→ Problem to solve
Rewrite every line of the items below, putting "Which spot should I click to:" wherever "Where should I click to:" occurs and leaving everything else as it is.

Items for locating described things
★ ★ ★ ★

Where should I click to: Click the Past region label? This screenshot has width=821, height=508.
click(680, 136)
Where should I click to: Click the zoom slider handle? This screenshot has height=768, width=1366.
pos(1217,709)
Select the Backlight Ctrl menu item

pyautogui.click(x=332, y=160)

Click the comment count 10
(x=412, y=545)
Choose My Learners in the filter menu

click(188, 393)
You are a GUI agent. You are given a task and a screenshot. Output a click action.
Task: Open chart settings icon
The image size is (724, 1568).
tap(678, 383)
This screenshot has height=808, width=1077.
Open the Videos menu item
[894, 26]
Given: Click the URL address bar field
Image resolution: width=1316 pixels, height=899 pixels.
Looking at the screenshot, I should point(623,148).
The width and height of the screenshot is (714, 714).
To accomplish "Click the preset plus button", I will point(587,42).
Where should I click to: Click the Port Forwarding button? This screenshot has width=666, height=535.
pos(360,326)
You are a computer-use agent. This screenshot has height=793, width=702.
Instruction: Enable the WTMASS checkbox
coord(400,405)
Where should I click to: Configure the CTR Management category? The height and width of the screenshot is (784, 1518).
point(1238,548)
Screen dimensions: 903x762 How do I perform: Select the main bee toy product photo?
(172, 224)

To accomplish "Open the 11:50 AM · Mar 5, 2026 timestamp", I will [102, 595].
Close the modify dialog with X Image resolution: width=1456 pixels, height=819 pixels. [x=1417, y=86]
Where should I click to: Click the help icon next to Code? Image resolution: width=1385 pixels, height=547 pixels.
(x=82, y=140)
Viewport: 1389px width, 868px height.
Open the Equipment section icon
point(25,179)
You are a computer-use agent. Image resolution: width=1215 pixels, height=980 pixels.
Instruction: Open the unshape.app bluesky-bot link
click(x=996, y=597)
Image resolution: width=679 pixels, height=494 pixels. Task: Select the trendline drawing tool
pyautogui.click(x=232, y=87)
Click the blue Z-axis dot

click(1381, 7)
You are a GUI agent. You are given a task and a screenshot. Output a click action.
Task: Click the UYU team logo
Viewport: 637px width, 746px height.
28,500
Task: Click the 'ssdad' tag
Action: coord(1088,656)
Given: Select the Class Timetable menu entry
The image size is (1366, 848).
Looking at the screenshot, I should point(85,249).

★ ★ ★ ★

→ Complete answer
Which spot should I click to: Click the Past region label? This screenshot has width=821, height=508.
click(680, 136)
Which spot should I click to: Click the zoom slider handle? This screenshot has height=768, width=1366.
pos(1217,709)
Select the Backlight Ctrl menu item

pyautogui.click(x=332, y=160)

Click the comment count 10
(x=412, y=545)
Choose My Learners in the filter menu

click(188, 393)
You are a GUI agent. You are given a task and a screenshot. Output a click action.
Task: Open chart settings icon
The image size is (724, 1568).
tap(678, 383)
This screenshot has height=808, width=1077.
Open the Videos menu item
[894, 26]
Given: Click the URL address bar field
Image resolution: width=1316 pixels, height=899 pixels.
Looking at the screenshot, I should point(623,148).
The width and height of the screenshot is (714, 714).
To accomplish "Click the preset plus button", I will point(587,42).
Which spot should I click to: Click the Port Forwarding button? This screenshot has width=666, height=535.
pos(360,326)
You are a computer-use agent. This screenshot has height=793, width=702.
Instruction: Enable the WTMASS checkbox
coord(400,405)
Which spot should I click to: Configure the CTR Management category? The height and width of the screenshot is (784, 1518).
point(1238,548)
Screen dimensions: 903x762 How do I perform: Select the main bee toy product photo?
(172, 224)

To accomplish "Open the 11:50 AM · Mar 5, 2026 timestamp", I will [102, 595].
Close the modify dialog with X Image resolution: width=1456 pixels, height=819 pixels. [x=1417, y=86]
Which spot should I click to: Click the help icon next to Code? Image resolution: width=1385 pixels, height=547 pixels.
(x=82, y=140)
Viewport: 1389px width, 868px height.
Open the Equipment section icon
point(25,179)
You are a computer-use agent. Image resolution: width=1215 pixels, height=980 pixels.
Instruction: Open the unshape.app bluesky-bot link
click(x=996, y=597)
Image resolution: width=679 pixels, height=494 pixels. Task: Select the trendline drawing tool
pyautogui.click(x=232, y=87)
Click the blue Z-axis dot

click(1381, 7)
You are a GUI agent. You are given a task and a screenshot. Output a click action.
Task: Click the UYU team logo
Viewport: 637px width, 746px height.
28,500
Task: Click the 'ssdad' tag
Action: coord(1088,656)
Given: Select the Class Timetable menu entry
The image size is (1366, 848).
Looking at the screenshot, I should point(85,249).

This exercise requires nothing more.